What's interesting is that the Patriots, while winning three Super Bowls in four seasons, presented themselves as an organization that valued personal character more than playmaking abilities. Before the draft, owner Robert Kraft told The Boston Globe: "I think since we bought the team we've shown the kind of people (we value). We actually cut a player (Christian Peter) a number of years ago who was drafted who didn't fit the profile of what we want. I don't think the general public wants to see overindulged athletes getting a lot of money who don't respect the responsibility and privilege they have."
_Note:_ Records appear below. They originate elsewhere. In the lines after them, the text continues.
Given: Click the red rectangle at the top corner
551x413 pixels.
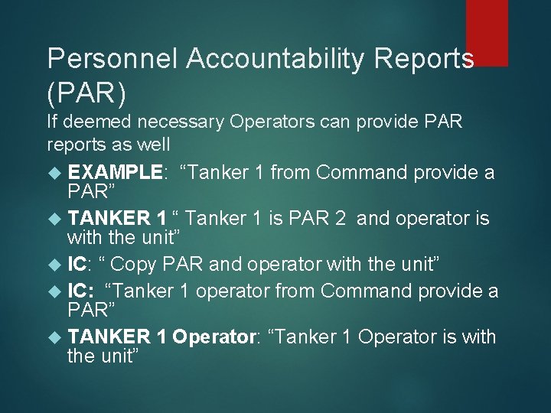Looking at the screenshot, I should tap(487, 32).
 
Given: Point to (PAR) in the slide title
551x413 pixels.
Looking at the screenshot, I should tap(86, 93).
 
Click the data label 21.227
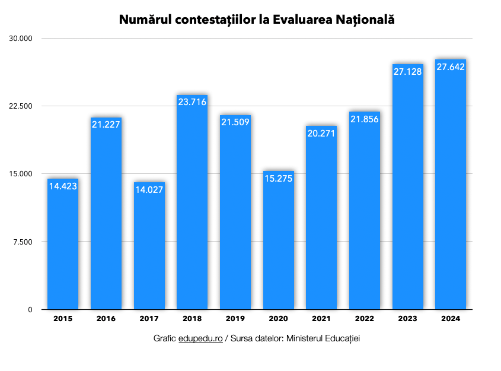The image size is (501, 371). click(106, 124)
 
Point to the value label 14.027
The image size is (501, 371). click(149, 190)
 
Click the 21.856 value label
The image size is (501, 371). click(365, 119)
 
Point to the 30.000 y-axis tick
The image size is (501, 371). click(21, 39)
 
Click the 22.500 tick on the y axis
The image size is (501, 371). click(21, 106)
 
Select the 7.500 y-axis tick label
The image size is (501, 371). click(23, 242)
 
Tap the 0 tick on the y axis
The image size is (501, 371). click(30, 309)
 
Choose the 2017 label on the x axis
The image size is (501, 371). click(149, 319)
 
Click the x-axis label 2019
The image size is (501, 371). click(235, 319)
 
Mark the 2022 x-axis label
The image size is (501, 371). click(365, 319)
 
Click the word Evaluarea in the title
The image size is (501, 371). click(299, 20)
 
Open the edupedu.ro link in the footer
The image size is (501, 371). click(200, 338)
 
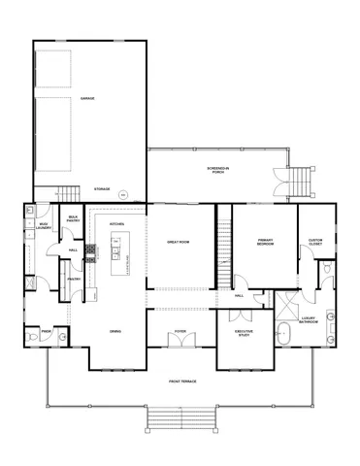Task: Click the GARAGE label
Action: [x=87, y=99]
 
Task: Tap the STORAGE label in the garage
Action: [x=101, y=188]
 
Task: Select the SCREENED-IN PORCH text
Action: [x=218, y=169]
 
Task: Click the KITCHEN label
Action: [x=117, y=223]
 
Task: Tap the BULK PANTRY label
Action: [x=73, y=219]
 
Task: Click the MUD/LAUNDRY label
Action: [x=44, y=225]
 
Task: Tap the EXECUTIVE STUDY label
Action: [x=245, y=333]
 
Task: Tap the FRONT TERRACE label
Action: [x=181, y=382]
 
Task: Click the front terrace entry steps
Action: [x=180, y=418]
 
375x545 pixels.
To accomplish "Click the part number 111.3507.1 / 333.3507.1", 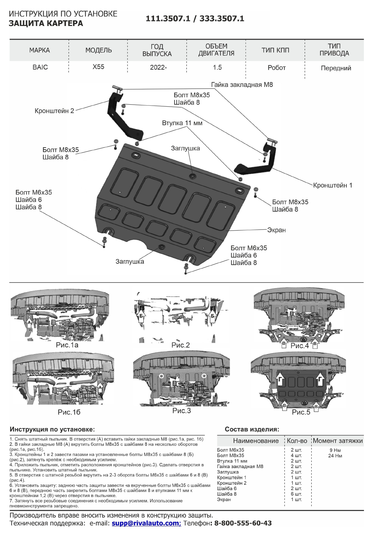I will click(195, 19).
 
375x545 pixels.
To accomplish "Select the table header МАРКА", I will click(39, 50).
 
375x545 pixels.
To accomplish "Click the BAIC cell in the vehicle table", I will click(40, 67).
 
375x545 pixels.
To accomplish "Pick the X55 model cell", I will click(98, 67).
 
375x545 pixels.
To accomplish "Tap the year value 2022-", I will click(158, 68).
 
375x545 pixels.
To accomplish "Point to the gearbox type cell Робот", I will click(276, 68).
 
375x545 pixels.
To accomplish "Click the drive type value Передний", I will click(336, 68).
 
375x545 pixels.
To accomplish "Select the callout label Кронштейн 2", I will click(54, 111).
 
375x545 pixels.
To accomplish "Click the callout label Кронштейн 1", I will click(332, 185).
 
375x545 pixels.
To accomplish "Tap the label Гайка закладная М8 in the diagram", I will click(242, 85).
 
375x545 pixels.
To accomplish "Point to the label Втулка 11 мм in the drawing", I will click(182, 123).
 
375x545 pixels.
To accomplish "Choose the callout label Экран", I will click(276, 230).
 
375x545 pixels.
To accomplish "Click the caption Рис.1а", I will click(67, 345).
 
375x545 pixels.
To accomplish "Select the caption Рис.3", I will click(182, 411).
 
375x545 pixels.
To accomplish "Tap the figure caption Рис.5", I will click(301, 412).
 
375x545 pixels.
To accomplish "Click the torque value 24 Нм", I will click(335, 455).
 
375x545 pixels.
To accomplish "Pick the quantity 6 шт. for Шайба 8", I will click(296, 494).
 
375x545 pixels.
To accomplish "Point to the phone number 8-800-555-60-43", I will click(243, 523).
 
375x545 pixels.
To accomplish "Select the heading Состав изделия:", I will click(252, 429).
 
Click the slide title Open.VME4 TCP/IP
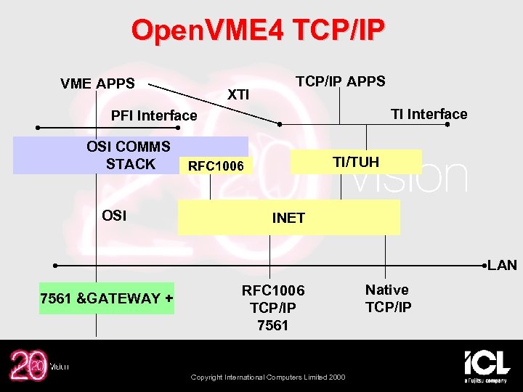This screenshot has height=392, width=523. tap(258, 30)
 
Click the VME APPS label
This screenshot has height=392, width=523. tap(97, 83)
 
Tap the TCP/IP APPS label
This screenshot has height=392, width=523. tap(340, 81)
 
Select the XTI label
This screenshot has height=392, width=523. tap(238, 94)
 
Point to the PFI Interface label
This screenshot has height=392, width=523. tap(154, 115)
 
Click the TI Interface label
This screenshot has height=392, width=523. tap(429, 113)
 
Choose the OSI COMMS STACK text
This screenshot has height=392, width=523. tap(129, 155)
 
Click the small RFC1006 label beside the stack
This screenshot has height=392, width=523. tap(216, 167)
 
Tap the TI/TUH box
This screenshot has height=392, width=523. tap(356, 161)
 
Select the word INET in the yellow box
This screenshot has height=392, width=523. tap(288, 218)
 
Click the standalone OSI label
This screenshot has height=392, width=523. tap(115, 216)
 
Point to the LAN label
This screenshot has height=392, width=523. tap(503, 265)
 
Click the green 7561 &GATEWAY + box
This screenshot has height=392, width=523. tap(107, 298)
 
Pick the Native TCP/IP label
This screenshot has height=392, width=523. tap(388, 298)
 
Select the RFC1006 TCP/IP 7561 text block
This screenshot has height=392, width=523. tap(273, 308)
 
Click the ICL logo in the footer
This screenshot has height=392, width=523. tap(487, 365)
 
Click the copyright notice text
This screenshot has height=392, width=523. tap(268, 377)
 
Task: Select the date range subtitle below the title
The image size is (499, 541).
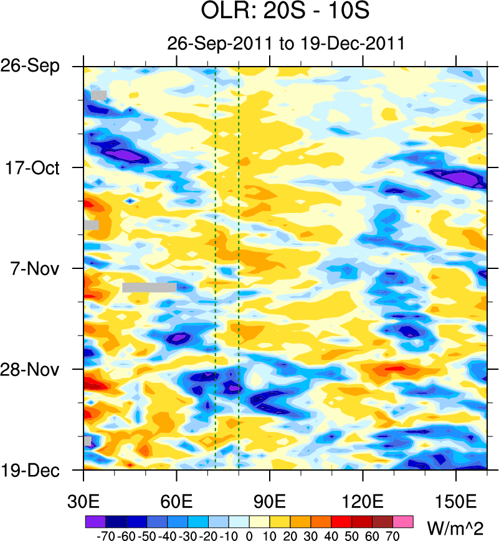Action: [287, 44]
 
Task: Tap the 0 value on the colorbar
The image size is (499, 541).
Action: [249, 535]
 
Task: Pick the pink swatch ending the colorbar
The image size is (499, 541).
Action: [404, 520]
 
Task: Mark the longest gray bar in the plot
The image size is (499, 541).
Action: [150, 287]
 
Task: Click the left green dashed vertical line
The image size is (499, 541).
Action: [215, 268]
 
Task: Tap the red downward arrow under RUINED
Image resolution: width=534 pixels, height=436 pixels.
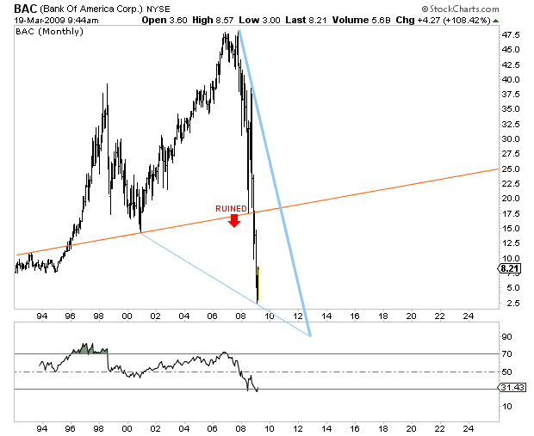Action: click(233, 221)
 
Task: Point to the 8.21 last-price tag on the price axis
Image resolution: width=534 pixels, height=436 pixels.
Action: click(508, 268)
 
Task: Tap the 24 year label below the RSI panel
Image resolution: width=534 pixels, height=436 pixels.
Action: click(468, 427)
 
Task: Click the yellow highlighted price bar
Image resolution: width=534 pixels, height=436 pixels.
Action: click(258, 283)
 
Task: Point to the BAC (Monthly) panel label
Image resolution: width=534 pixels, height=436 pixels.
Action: click(50, 31)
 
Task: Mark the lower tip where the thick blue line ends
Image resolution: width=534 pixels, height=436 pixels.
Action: click(308, 335)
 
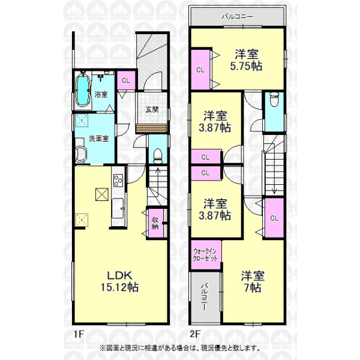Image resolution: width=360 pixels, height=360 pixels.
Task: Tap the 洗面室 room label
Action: coord(99,139)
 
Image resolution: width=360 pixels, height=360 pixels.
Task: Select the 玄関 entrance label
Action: coord(152,109)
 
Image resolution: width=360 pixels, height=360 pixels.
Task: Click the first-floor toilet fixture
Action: coord(157,156)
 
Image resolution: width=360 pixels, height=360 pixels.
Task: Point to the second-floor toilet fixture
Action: coord(274,99)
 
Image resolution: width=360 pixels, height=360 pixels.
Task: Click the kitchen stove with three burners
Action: coord(118,180)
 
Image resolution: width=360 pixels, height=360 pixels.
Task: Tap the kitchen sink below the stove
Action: coord(118,209)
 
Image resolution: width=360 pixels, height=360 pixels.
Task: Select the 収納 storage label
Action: coord(155,223)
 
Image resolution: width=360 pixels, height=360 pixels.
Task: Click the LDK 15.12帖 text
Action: coord(119,281)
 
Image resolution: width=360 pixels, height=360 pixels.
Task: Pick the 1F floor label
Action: coord(79,334)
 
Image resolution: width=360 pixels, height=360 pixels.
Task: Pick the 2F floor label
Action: coord(195,334)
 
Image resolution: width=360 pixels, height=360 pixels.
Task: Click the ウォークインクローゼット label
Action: coord(205,255)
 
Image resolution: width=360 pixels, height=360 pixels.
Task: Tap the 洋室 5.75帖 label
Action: coord(246,60)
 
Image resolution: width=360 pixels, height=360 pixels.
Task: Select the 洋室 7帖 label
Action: coord(253,282)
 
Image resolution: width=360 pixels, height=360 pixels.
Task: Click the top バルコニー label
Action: coord(238,17)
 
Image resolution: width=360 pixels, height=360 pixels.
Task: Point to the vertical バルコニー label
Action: coord(205,297)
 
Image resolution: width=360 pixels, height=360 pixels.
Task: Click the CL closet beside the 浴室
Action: coord(126,80)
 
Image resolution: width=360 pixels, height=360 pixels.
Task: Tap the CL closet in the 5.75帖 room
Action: coord(200,70)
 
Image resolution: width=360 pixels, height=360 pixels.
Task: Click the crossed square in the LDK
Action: coord(102,194)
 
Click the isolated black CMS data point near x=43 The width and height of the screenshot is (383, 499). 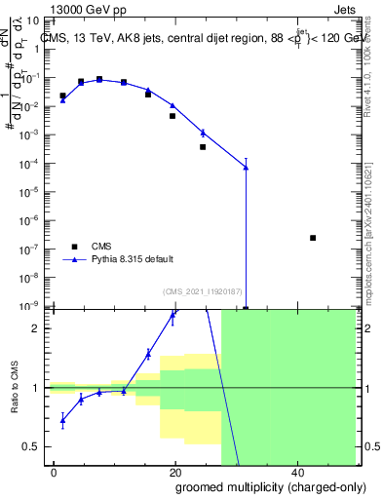[313, 238]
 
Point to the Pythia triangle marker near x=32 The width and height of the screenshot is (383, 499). [246, 168]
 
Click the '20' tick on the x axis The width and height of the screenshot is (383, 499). [174, 472]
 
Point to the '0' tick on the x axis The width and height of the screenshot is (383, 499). [55, 472]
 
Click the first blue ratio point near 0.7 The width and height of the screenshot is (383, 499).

After the draft, Kraft told the media that he was on board with the personnel moves because coach Bill Belichick and VP Scott Pioli have done a great job of bringing in players who help the team win while staying out of trouble. What's interesting is, Belichick all but swore off headache players after temperamental wideout Andre Rison and others made his life miserable when he was coaching the Browns. He preached character, intelligence and commitment during his Super Bowl run, words that ring hollow after last weekend.

The whisper around the league is that Belichick is willing to take more chances now because he might move on in a season or two. Plus, he has now gone two consecutive years without a title, a first for him since the 2000 season.

He can preach all day that Meriweather and Moss won't be problems, but I choose to remember the words of new Dolphins coach Cam Cameron: "The best predictor of future behavior is past behavior."


The nonprofit foundations for Junior Seau and John Lynch are among the most giving in sports, according to 2005 figures obtained by The Wall Street Journal. The newspaper reported this week that the John Lynch Foundation donated 91.01 percent of every dollar it received to charity, while the Junior Seau Foundation sent 88.6 percent of the donations it received to charity. Only the foundations of Peyton Manning (94.86) and Derrick Brooks (91.01) donated a higher percentage.